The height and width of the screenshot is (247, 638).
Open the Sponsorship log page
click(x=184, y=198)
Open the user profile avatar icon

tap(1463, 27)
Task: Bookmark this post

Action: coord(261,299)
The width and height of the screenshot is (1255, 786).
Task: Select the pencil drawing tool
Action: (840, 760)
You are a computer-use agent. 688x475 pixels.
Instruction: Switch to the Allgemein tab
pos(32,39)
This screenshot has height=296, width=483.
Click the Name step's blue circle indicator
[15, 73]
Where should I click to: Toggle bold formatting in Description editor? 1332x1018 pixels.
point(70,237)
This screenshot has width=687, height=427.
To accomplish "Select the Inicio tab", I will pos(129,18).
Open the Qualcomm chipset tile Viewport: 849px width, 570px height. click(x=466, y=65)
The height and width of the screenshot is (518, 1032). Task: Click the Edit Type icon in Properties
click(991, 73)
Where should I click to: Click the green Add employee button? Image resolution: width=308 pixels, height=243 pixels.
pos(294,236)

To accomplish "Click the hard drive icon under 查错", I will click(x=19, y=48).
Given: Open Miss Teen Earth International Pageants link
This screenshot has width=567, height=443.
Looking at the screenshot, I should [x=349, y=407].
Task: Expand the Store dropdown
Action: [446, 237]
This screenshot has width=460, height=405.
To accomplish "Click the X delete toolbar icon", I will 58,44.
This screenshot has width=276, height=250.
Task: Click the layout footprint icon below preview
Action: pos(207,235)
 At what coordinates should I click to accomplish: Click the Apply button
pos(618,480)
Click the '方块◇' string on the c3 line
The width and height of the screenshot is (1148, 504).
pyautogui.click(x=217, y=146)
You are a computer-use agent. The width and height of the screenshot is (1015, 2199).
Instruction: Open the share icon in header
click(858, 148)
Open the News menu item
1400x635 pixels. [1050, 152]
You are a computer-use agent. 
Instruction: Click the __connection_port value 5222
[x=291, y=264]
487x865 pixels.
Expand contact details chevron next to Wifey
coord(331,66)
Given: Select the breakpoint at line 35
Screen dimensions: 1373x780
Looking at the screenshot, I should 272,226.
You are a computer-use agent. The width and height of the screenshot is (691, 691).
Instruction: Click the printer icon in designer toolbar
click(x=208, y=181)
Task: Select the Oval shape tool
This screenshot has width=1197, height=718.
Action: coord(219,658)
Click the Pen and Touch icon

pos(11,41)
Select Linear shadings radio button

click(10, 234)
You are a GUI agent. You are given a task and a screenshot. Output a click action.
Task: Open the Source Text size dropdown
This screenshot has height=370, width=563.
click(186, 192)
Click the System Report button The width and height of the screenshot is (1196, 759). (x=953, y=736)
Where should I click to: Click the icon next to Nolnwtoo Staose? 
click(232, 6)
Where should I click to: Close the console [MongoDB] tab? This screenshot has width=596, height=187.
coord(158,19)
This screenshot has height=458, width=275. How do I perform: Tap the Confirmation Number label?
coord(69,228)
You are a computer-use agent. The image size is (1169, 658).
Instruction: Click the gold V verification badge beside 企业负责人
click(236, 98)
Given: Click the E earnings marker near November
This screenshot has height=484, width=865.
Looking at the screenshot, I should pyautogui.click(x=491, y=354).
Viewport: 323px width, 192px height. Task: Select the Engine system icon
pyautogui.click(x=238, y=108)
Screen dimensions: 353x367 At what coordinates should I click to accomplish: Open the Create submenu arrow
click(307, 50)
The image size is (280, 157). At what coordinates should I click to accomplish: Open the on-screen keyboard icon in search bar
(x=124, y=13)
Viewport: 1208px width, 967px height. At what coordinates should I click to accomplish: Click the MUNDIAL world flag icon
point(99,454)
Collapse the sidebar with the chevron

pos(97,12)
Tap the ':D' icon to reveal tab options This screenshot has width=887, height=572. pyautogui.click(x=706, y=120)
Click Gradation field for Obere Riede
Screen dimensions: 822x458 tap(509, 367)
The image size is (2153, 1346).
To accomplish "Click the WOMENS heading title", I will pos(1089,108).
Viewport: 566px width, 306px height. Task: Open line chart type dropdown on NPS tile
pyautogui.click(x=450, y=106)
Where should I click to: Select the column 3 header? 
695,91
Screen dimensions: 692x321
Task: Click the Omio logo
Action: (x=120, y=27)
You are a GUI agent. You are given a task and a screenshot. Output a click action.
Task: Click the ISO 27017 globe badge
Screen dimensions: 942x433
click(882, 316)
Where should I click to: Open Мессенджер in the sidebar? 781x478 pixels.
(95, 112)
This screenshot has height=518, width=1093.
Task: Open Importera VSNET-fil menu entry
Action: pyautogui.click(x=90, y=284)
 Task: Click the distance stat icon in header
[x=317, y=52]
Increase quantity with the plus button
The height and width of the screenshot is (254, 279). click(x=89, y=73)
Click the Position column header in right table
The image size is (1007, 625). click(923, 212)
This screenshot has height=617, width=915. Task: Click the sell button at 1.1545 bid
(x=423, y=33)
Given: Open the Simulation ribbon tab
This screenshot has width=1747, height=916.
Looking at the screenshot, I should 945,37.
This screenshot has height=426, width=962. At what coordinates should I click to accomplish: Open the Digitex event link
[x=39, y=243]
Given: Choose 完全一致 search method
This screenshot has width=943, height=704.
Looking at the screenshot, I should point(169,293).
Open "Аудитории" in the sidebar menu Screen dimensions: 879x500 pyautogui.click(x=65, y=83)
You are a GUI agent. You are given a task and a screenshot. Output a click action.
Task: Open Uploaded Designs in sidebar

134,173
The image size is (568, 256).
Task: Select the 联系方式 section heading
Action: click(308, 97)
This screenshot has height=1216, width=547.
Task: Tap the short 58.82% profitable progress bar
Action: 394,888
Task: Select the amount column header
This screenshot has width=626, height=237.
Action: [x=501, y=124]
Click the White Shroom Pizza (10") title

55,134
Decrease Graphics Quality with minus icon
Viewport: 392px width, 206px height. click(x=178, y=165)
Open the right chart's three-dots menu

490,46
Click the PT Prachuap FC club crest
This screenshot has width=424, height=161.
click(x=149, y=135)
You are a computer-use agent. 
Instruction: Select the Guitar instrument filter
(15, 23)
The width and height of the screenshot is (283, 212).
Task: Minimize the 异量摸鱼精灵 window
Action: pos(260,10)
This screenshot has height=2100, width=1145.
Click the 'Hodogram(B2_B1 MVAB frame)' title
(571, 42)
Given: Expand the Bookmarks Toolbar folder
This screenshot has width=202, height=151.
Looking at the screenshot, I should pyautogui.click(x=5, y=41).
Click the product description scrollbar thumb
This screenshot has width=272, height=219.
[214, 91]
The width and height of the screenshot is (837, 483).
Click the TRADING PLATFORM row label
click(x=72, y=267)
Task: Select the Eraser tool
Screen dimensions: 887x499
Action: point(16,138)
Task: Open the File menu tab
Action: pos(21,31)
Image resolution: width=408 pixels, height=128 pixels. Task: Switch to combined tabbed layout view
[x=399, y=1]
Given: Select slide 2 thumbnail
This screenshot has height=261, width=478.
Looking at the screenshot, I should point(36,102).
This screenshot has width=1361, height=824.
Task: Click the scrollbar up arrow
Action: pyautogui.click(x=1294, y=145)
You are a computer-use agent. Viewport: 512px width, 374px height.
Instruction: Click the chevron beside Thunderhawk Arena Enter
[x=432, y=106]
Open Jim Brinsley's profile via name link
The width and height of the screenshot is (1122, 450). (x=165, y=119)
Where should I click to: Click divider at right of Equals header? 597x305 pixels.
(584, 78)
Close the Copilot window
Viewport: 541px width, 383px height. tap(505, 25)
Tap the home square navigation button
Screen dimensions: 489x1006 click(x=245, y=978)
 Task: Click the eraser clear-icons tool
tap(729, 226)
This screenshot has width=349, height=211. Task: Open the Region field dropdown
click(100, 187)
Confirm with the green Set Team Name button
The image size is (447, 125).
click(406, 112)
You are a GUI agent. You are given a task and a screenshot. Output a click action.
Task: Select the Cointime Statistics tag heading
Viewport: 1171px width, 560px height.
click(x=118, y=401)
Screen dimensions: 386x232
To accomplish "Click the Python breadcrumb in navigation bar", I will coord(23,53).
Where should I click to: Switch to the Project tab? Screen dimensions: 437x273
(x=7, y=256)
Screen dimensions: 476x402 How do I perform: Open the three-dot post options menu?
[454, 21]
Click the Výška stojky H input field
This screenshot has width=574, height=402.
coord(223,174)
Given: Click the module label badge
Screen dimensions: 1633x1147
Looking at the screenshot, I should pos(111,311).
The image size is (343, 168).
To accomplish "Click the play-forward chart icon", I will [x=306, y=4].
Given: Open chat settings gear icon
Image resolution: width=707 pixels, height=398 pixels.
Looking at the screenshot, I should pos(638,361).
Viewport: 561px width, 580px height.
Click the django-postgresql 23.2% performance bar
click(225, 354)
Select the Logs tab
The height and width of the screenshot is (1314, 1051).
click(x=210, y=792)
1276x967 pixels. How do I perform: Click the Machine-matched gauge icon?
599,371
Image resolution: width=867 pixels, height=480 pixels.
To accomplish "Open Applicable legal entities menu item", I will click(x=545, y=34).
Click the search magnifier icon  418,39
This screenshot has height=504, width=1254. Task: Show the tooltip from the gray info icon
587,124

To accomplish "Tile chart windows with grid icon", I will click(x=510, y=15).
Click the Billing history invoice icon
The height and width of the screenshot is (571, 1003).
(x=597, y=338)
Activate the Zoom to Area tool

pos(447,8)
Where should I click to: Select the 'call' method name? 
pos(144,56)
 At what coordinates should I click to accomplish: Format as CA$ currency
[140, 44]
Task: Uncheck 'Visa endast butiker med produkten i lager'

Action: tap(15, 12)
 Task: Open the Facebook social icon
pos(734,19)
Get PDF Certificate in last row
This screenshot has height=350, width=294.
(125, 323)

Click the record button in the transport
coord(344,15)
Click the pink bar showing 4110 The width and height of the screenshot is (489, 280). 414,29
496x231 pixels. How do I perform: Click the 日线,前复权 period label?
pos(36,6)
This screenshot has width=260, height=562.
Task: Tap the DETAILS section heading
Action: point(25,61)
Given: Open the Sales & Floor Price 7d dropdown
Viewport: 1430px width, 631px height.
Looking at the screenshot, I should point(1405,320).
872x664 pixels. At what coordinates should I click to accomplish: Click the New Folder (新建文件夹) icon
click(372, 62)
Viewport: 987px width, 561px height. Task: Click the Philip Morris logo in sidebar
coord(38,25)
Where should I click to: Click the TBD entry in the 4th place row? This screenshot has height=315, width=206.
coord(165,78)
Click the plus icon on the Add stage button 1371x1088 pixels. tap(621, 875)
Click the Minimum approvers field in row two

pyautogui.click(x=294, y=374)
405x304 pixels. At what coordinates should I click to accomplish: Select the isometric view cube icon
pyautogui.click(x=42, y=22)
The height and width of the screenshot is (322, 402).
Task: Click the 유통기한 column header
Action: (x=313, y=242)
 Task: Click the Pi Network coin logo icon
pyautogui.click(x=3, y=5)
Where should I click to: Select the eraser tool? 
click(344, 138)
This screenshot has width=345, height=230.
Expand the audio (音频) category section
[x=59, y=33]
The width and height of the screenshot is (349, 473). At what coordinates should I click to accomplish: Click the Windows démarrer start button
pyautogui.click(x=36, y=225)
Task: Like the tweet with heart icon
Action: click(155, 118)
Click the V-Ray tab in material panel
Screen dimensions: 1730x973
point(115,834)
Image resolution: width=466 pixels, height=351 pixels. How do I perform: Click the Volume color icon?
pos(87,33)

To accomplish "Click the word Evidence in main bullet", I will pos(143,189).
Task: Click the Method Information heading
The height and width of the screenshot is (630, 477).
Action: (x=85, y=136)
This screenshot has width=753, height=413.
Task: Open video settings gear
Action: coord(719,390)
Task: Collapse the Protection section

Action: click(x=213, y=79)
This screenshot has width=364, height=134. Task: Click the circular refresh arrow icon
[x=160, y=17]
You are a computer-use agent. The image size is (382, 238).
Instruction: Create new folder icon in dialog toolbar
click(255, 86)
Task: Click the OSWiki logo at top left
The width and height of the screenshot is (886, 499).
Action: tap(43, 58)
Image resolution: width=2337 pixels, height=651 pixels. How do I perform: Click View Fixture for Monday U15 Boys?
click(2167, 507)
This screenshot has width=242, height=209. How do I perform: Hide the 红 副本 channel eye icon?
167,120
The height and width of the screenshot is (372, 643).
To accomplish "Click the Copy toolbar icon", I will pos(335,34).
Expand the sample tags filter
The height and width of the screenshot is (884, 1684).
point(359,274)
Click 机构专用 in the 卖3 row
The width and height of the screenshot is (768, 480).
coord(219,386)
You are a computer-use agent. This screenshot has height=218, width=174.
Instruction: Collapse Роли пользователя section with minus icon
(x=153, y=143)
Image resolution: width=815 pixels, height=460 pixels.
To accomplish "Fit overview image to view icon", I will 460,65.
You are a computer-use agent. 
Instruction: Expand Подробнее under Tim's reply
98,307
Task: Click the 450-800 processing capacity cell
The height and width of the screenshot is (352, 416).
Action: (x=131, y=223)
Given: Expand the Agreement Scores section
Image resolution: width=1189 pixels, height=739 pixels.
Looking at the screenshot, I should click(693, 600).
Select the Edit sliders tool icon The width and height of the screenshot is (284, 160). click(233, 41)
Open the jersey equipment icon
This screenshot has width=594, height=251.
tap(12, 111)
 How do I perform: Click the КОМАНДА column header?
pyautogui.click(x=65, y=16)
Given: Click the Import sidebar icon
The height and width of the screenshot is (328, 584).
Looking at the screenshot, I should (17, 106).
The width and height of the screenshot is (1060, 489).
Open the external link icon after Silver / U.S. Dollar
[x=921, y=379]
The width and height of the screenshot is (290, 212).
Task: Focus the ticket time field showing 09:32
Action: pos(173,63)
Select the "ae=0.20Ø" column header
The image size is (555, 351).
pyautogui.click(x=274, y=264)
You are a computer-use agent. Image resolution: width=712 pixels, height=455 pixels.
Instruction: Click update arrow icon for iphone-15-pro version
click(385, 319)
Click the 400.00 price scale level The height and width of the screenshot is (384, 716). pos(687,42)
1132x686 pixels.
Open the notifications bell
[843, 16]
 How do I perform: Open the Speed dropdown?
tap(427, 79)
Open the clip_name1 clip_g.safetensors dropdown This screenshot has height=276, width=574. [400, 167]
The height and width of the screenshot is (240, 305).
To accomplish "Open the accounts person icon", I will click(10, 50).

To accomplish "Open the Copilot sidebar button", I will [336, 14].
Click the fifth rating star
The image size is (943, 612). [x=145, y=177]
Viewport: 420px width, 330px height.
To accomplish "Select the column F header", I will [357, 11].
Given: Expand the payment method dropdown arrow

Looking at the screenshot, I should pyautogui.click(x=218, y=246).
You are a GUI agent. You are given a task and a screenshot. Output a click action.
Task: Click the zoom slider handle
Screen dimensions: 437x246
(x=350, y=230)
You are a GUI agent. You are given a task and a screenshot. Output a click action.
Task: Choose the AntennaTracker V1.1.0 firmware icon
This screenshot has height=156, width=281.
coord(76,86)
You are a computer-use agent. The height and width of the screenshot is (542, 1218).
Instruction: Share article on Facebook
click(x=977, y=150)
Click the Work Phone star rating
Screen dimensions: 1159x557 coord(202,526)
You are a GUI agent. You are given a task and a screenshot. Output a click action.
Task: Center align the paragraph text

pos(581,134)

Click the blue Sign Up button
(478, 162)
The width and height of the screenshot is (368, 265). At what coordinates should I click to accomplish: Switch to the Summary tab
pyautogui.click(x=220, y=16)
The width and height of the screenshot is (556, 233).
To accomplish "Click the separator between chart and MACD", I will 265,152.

○ ○ ○

• Task prompt: Print exactly the lines above, between the one holding "Open the clip_name1" and the one holding "Viewport: 420px width, 330px height.", inclusive, and nothing besides.

• Task output:
Open the clip_name1 clip_g.safetensors dropdown This screenshot has height=276, width=574. [400, 167]
The height and width of the screenshot is (240, 305).
To accomplish "Open the accounts person icon", I will click(10, 50).

To accomplish "Open the Copilot sidebar button", I will [336, 14].
Click the fifth rating star
The image size is (943, 612). [x=145, y=177]
Viewport: 420px width, 330px height.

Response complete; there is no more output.